The payback is about the tremendous amount of input you have made on this site, and if you can get something back I though that was great...

That happens all the time and has since I strated on forums 10 yrs ago. Even a singular snippet has proven to be sage advice at times.
Often the message is buried and emerges "When you're ready and capable of accepting it"

"I remember sitting in a room full of Tech Analysts at an ATAA meeting in Adelaide---I went as a guest as Radge was speaking. Radge was speaking on What made you profitable at about 25 mins into a 60 min presentation for me the Penny dropped like a smack in the mouth (Had a few in my time, smacks and penny dropping). I hadnt come looking for anything but sure as hell found it! I just GOT IT! I looked around the room and as Radge delved, demonstrated, explained and questioned it was obvious that the entire room DIDT GET IT. Not that I was a genius, just that THEY werent ready or capable of accepting "WHAT makes you profitable."

This was an ATAA meeting TECHNICAL ANALYSIS makes you profitable, Radge you're not speaking our language!!!

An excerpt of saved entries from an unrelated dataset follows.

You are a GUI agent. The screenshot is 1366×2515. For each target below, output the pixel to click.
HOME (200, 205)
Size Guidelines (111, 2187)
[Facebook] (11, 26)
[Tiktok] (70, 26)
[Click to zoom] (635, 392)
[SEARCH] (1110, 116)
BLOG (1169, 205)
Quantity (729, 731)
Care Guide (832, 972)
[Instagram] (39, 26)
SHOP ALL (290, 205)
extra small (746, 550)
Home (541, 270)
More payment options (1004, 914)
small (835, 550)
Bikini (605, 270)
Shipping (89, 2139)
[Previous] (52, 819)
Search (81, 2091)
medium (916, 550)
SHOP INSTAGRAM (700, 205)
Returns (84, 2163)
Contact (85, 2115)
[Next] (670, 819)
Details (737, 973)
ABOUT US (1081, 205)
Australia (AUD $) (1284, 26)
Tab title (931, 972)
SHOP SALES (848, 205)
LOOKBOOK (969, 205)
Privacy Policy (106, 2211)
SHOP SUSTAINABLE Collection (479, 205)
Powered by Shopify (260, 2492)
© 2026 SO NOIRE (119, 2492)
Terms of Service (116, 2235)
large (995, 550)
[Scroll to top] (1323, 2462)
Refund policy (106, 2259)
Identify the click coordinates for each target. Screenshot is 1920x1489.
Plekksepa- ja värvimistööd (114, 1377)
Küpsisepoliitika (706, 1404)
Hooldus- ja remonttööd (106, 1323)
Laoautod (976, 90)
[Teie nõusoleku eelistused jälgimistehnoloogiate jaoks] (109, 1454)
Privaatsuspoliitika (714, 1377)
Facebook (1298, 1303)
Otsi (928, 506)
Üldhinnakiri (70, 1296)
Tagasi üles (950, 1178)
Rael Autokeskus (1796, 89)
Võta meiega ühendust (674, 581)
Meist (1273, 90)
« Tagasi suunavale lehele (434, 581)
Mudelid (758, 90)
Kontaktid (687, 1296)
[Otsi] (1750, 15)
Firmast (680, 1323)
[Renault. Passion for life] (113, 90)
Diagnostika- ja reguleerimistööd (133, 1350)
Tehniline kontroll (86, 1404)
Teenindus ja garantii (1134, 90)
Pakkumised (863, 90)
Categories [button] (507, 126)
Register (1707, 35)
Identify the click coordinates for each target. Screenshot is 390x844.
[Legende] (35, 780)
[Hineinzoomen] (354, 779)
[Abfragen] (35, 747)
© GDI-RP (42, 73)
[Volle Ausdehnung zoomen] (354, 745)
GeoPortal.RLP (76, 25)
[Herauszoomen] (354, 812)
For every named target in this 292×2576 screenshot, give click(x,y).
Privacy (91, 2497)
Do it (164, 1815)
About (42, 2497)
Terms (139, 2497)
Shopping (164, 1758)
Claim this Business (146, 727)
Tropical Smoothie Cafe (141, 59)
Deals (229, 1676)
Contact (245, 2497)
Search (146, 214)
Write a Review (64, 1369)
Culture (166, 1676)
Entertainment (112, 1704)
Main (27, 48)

Actually he was they werent UNDERSTANDING his.

The comment about rattle everything that moves is referring to what I perceived to be an unquenchable thirst for knowledge. You do have an inquisitional style sometimes (I’d know, I have been on the receiving end of it).

Actually I used to----but for perhaps 20 yrs dont. I find that anything worth persuing will become aparent very clearly often when you're not looking. The oil floats to the top. Often we are blind to the obvious. OR most see it but DONT RECOGNISE what it is that they see. Ive often posted the "Process of Opportunity"

The comment about falling off my chair when you made those calls was because you surprised me since I had you pegged as a mechanical trader, and you did some really gifted charting to the point that I thought you’d missed your calling it was that good.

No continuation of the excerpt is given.